• _Materials provided_
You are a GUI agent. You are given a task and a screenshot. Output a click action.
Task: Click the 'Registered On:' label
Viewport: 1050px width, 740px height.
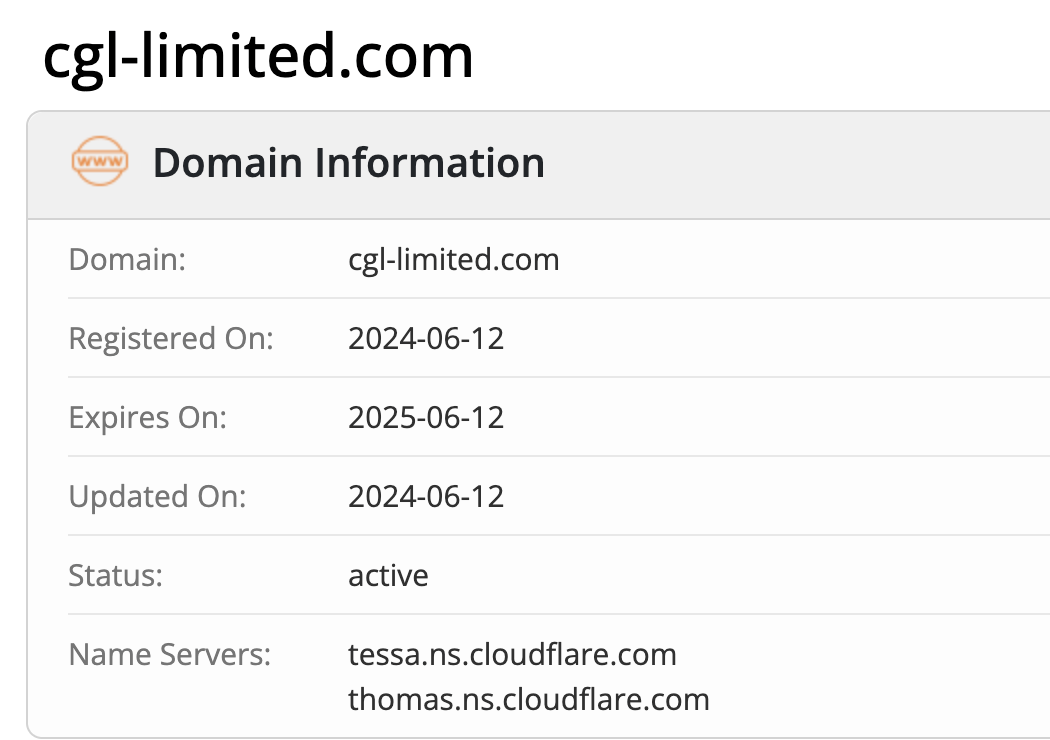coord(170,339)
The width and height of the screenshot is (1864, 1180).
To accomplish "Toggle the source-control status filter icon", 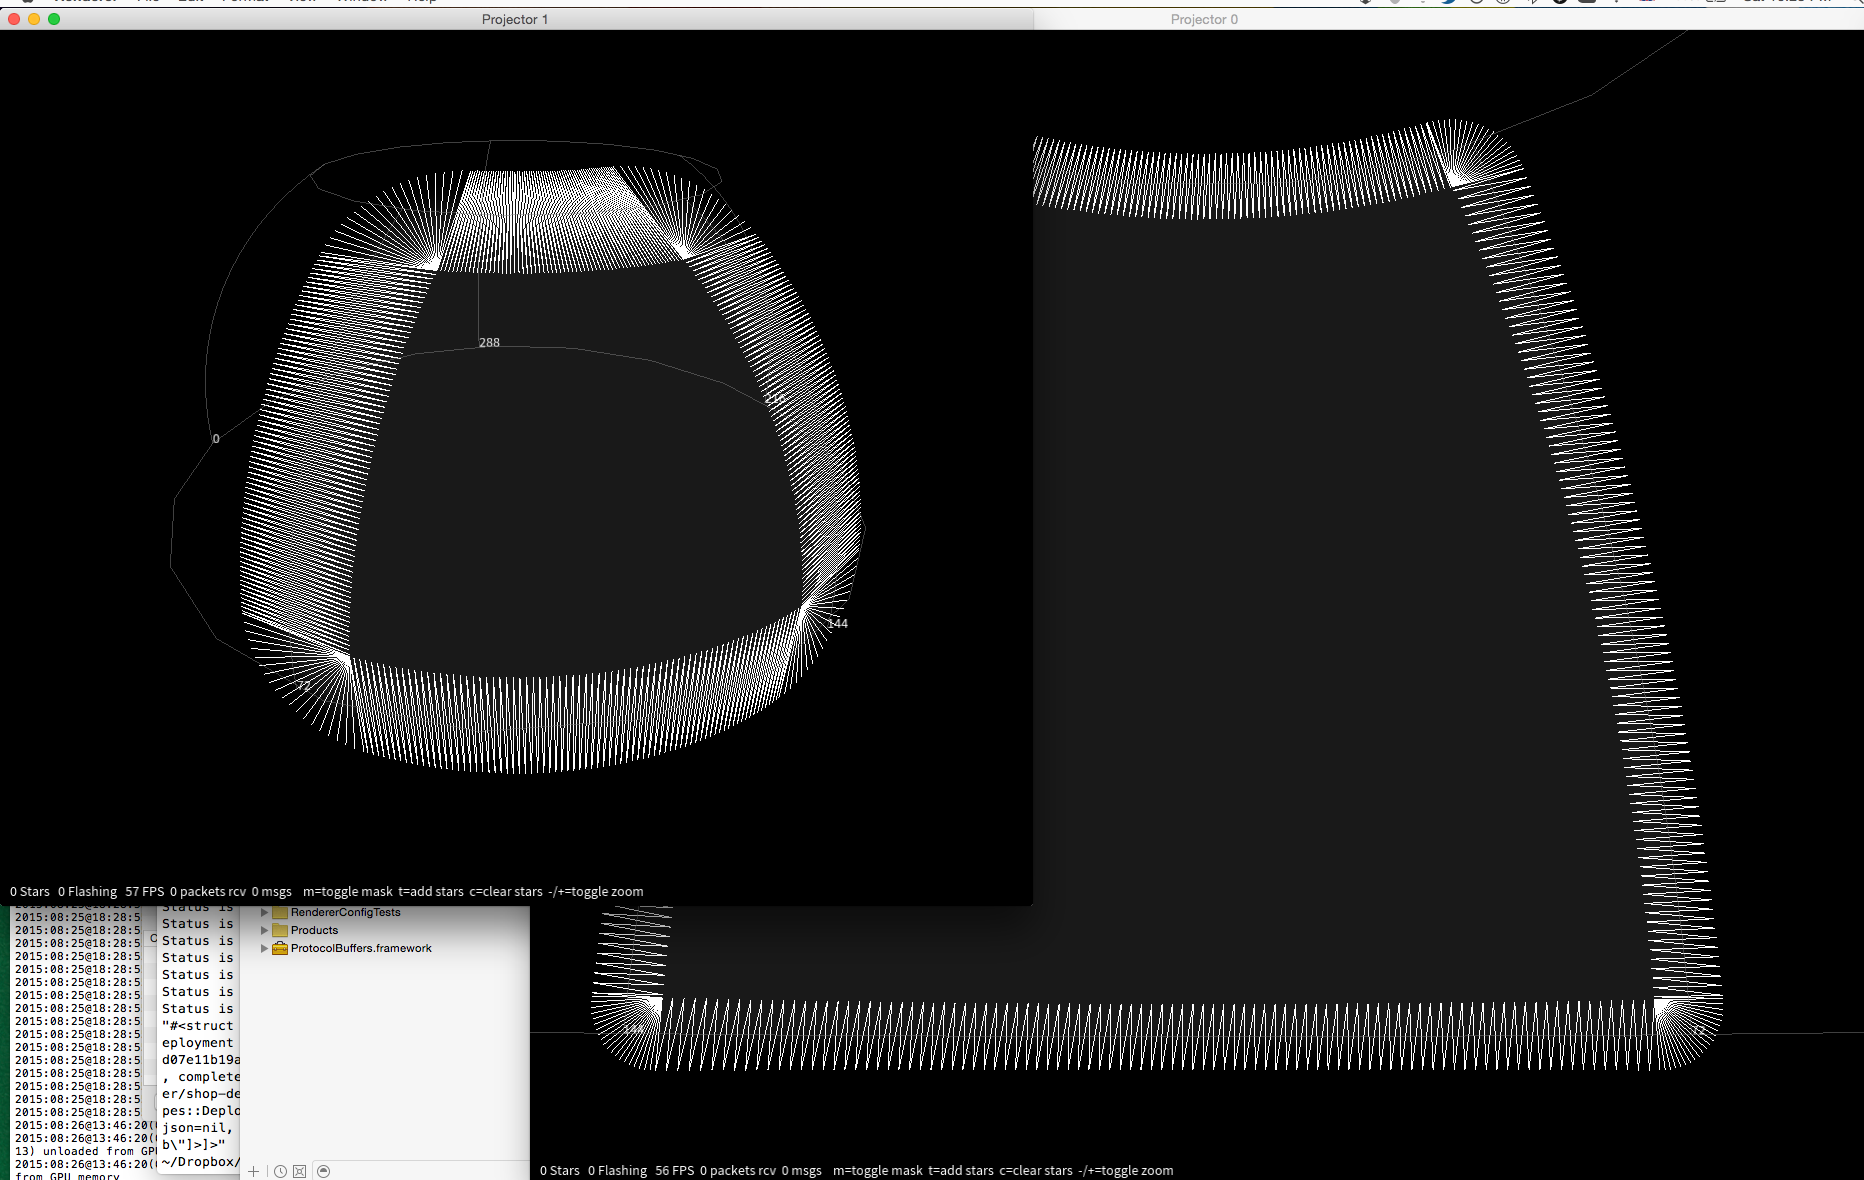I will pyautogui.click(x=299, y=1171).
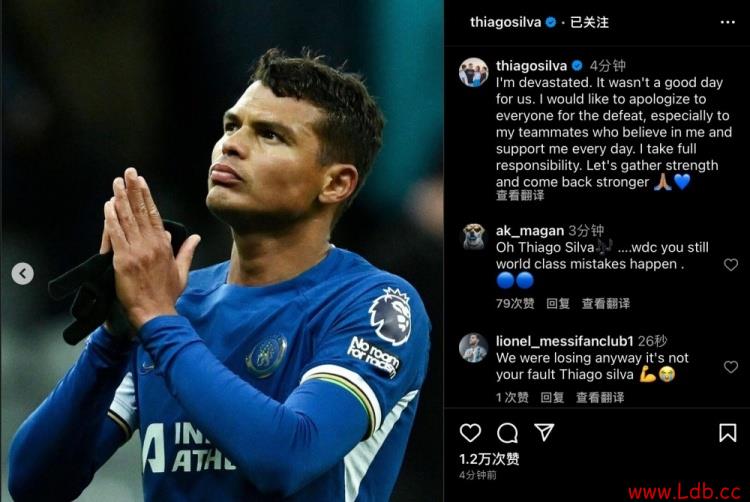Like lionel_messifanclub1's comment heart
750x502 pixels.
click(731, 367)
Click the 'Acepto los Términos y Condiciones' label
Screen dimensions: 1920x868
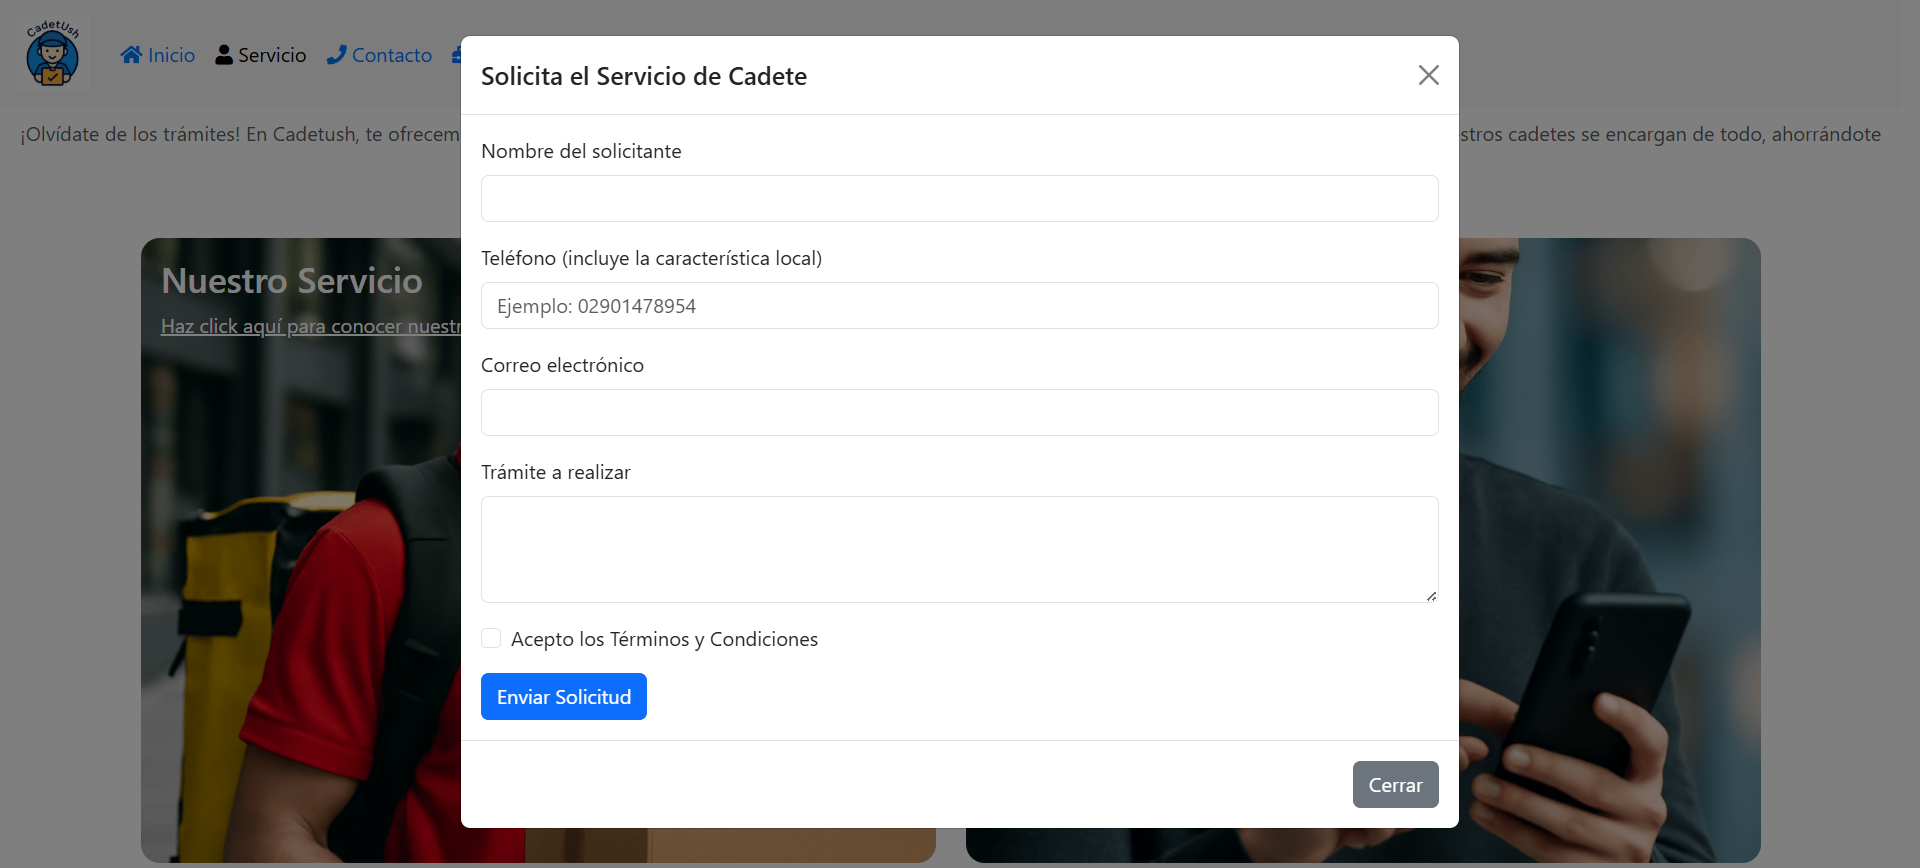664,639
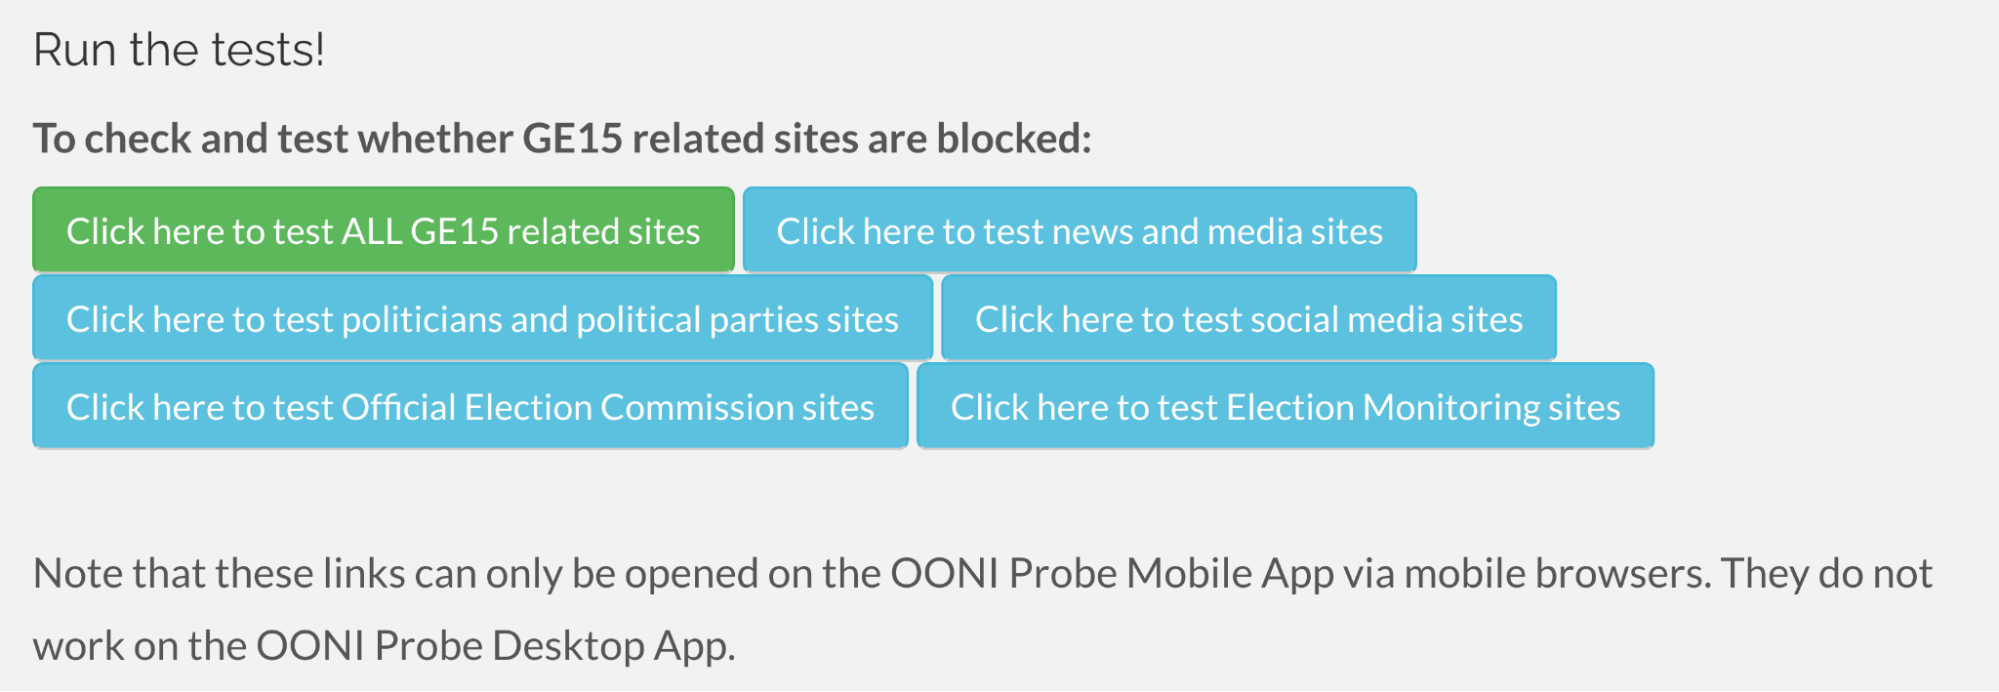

• _Task goal_
The answer is a number alone: how many lines of the data contain the string "screenshot"?

• _Solved exercise_
2